My sons and I attended the show choir competition yesterday at Viterbo University in Lacrosse, Wisconsin. It's not really kosher for me to give my detailed opinions on the shows I watched or what the outcome should have been. Judging one of those competitions is difficult enough without having your decisions severely scrutinized and picked apart by every armchair show choir judge in the world. I'll just say this...the majority of people that complain about show choir competition results have never tried to sit and score based on the actual score sheet at a competition. It's grueling and difficult mostly because there are so many top tier groups that are similar in ability doing great things these days.

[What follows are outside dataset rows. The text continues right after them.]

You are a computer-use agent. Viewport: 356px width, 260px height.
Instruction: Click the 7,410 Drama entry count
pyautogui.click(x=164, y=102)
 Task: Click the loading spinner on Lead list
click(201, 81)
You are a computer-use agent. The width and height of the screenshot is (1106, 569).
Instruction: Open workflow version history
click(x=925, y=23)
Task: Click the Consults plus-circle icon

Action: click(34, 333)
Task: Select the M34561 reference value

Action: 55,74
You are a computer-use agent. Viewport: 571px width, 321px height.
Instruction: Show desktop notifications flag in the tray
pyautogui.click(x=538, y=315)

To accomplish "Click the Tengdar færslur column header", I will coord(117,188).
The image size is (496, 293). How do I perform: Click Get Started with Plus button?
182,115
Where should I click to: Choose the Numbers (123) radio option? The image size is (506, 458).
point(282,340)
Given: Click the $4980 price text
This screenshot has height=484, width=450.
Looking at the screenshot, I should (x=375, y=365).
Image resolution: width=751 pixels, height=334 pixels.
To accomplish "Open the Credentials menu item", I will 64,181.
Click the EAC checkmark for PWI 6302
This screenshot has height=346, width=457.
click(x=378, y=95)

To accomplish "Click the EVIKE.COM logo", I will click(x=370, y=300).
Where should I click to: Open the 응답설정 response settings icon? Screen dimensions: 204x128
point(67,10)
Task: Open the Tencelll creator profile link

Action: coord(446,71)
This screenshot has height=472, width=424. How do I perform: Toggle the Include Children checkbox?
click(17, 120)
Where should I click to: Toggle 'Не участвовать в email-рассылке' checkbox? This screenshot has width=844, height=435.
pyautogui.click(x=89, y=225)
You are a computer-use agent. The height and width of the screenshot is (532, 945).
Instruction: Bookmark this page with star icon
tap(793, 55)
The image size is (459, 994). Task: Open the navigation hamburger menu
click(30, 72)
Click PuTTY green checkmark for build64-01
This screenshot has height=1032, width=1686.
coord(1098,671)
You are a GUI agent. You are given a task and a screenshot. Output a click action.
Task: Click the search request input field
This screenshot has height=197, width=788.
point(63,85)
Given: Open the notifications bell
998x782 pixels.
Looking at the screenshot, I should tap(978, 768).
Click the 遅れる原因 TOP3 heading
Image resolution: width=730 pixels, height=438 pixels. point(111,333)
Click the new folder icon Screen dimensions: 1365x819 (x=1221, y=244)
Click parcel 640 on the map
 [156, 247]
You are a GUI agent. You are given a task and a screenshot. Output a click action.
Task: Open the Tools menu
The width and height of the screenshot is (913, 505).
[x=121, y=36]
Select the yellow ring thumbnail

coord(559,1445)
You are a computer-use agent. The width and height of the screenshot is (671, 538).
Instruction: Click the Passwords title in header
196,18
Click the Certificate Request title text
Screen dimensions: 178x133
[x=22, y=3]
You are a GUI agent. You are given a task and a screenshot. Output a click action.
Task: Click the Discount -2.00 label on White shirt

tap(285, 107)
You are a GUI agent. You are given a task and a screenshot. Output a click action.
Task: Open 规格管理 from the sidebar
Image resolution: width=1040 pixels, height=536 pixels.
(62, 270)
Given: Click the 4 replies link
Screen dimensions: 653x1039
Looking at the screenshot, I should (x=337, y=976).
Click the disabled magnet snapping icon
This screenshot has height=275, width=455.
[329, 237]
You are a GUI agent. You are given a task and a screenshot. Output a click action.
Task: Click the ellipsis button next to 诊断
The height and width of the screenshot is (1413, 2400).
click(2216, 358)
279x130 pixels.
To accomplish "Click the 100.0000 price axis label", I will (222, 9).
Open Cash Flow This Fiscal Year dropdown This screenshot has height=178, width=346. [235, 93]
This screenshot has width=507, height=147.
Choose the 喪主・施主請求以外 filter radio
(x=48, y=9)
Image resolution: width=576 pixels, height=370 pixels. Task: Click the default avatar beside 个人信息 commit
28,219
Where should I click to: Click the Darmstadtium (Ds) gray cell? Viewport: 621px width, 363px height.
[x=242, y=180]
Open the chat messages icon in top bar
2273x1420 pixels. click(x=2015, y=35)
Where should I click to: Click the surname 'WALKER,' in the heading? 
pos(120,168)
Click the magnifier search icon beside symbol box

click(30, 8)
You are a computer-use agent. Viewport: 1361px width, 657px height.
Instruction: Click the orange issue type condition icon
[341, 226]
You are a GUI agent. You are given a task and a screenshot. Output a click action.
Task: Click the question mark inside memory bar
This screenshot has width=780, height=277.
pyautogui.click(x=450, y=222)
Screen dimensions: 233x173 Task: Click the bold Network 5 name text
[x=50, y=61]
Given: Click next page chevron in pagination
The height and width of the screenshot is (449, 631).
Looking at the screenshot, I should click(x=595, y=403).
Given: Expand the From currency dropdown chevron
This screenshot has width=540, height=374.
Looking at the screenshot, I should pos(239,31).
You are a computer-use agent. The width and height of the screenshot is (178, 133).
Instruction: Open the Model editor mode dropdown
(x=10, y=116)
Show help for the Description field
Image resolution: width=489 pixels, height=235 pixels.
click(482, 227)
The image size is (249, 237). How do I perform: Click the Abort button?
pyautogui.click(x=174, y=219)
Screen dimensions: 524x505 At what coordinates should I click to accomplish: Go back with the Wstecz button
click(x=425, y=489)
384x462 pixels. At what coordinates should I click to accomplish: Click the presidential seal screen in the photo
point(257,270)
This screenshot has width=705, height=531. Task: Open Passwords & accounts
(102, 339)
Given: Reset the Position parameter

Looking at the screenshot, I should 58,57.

We got there in time to watch every single open class group. I was very impressed with all the groups I saw. It used to be that my own group from Urbandale would win early competitions every year thanks to our exacting preparations. We were always the most prepared at the beginning of the season and it paid dividends. That's no longer the case. I saw at least four groups yesterday that were in end of season form.
Spending an entire day at a show choir competition gives you the chance to see some of the best and worst of humanity. When you squeeze thousands of people into a small space there is going to be some conflict. Most of my complaints at these events have to do with selfish or inconsiderate people. We run a large competition at our school so I understand how much work it takes and how badly some of the attendees will behave. I witnessed at least two instances of said bad behavior.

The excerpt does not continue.